STATED TASK: Drawing on the blog post below about burning coal for home heat, explain in one to three sentences why interest in coal as a heating fuel has revived.

EXTRACT TO READ:
Sunday, December 28, 2008

coal - clean enough to bring inside?





A story I helped write is out in the New York Times. Click here to see it. There's even a slide show. The story is about people burning coal for home heating, and how the high price of heating oil and natural gas (at least for the 18 months leading up to September, I guess) has renewed interest in the "alternative" fuel.
The idea first caught my attention up here when I read that some 400 tons were being burned each year in the Fairbanks borough. (Tons always seems like a lot, but coal is pretty bulky and heavy -- a typical home uses about 5 tons a winter.) Then, as often happens when new ideas come to your attention, I heard about coal everywhere -- my prof at UAF used to burn coal, the Golden Eagle Saloon burns coal, a friend of a friend burns coal. Honestly, I was surprised anyone was still burning coal. My parents had a small coal stove in New York City, but that was the 1970s.
Here in Alaska, the town of Healy, where the Usibelli coal mine is located, has burned coal for a long time -- at the school, the community center, and a big housing unit for tourism workers, among other places. The mine burns coal at its office building and maintenance shop, and miners get free coal as a job perk. But the trend in the last two years is startling. Lots of people who never burned coal before are starting to. Last year, the mine sold about 650 tons of coal for residential and small commercial. This year -- through October only -- it's already sold 1,500 tons. Here in Fairbanks, you can see people driving around with pickups filled with coal. The community food bank has switched to coal heat, along with about a dozen churches, a laundromat, and a few apartment buildings, according to the owner of North Pole Coal, which sells coal and coal stoves. Coal is locally available and cheap. Vendors say coal-burning technology is better now than decades ago, when pollution was less of a concern, and a lot of the heaters are outside, with buried pipes bringing hot water to the home. Handling coal still leaves your fingertips black, but would you really want to hold heating oil instead?

PROVIDED INFORMATION:
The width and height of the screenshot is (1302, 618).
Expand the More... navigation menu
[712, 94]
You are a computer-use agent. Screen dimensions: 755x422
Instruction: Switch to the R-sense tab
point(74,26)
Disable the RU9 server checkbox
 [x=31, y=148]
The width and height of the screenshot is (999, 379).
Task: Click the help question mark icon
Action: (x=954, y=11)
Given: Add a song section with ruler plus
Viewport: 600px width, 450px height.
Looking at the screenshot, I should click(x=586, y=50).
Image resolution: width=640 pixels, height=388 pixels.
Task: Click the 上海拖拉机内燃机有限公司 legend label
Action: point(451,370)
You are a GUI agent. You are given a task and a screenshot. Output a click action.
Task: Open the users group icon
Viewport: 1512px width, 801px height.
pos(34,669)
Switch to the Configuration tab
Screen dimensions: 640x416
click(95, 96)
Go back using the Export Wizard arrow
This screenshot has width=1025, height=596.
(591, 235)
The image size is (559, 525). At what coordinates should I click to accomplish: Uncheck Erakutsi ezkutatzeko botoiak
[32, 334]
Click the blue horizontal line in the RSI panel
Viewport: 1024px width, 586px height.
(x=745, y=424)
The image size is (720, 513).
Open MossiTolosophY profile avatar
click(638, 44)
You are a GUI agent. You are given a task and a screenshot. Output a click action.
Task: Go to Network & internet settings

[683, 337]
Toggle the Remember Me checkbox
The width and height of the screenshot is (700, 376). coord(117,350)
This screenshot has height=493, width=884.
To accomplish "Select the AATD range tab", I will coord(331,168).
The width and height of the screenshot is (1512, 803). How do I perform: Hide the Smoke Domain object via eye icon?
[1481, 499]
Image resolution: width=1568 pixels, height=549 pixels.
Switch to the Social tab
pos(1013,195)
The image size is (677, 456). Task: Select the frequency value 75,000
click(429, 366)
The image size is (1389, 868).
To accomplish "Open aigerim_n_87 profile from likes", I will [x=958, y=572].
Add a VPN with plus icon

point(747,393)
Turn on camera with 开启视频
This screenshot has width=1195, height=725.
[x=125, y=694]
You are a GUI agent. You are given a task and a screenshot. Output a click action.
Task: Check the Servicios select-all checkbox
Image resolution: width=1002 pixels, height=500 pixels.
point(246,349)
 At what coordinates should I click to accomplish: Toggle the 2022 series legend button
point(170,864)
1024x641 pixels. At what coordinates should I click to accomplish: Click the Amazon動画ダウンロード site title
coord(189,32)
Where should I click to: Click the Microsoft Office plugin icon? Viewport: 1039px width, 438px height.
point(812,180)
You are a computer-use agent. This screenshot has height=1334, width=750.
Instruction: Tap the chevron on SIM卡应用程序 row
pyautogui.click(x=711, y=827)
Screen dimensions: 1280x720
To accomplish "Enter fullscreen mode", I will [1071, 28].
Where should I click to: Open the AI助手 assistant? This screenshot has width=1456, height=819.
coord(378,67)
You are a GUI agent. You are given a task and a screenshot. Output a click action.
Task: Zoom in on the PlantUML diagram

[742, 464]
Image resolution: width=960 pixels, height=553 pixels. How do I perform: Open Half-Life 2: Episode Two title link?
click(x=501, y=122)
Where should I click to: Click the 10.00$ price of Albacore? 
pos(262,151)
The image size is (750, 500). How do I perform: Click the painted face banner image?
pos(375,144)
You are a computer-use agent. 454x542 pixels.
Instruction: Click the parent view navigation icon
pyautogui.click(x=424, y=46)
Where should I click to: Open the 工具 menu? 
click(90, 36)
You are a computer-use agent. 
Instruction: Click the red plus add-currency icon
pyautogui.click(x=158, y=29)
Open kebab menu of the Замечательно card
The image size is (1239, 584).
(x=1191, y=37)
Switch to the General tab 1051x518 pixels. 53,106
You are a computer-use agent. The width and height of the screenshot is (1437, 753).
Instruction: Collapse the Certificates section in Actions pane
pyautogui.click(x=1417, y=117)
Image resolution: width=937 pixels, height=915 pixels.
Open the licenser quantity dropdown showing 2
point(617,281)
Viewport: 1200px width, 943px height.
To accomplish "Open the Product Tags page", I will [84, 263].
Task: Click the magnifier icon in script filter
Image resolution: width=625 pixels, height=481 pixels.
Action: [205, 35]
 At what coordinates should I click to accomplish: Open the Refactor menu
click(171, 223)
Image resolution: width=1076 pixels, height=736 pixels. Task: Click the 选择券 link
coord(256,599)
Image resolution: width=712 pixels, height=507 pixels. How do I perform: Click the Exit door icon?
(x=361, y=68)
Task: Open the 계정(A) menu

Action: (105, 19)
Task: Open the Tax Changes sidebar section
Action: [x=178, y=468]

RESPONSE BELOW: The post credits the high price of heating oil and natural gas, at least for the 18 months leading up to September, with renewing interest in coal. It adds that coal is locally available and cheap. Vendors also say coal-burning technology is better now than it was decades ago.